Why bce loss out put differing

How pytorch calculates bce loss if output is bs,nc,h,w that is in case of segmentation
I obtained different results when I do
X= -Mask log( sigmoid (output) -(1-mask) log(1-sigmoid(1-output) )
X.mean(0).sum() ,
here it start from 3k ,ends in nan

And when I use f.bce with logits range of loss 0.5 to 1
Why is there a difference .m I missing any step for aggregating bce loss. There is no nan here .

Your formula might create Infs or NaNs, e.g. if you call torch.log on a zero or a negative input.
What’s the reason you are reimplementing the bce loss manually?
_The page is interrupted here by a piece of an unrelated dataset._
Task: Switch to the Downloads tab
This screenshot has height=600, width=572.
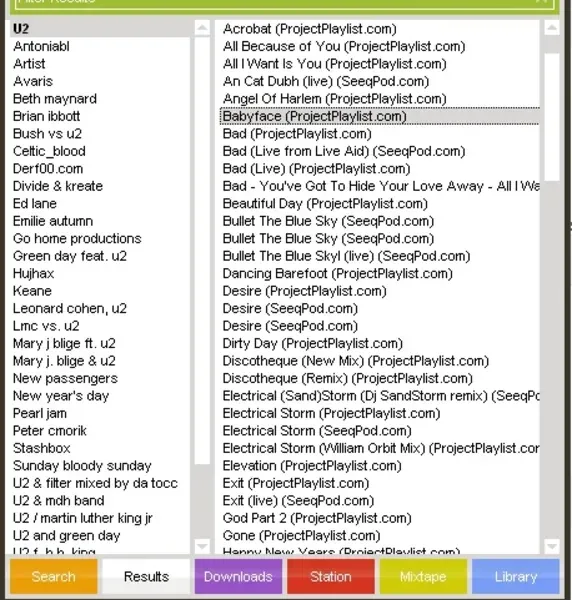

i figured out the NaN reason ,i was using mixed FP 1e-12 was rounding to zero so i changed that to 1e-7. that got resolved.

For the difference part
objective is to predict vehicle or object presence on road on certain spatial location coordinates from Driverless cars’ camera point of view.
While creating label i created Mask of shape X,Y whose non zero pixel corresponds to 2d pixel position in camera space projected from its 3d position on road .Basically model will detect car at position based on masks non zero pixel.
Custom one gives values in thousands but comes down fast ,standard one gives 0 to 1 and stagnates after 0.01.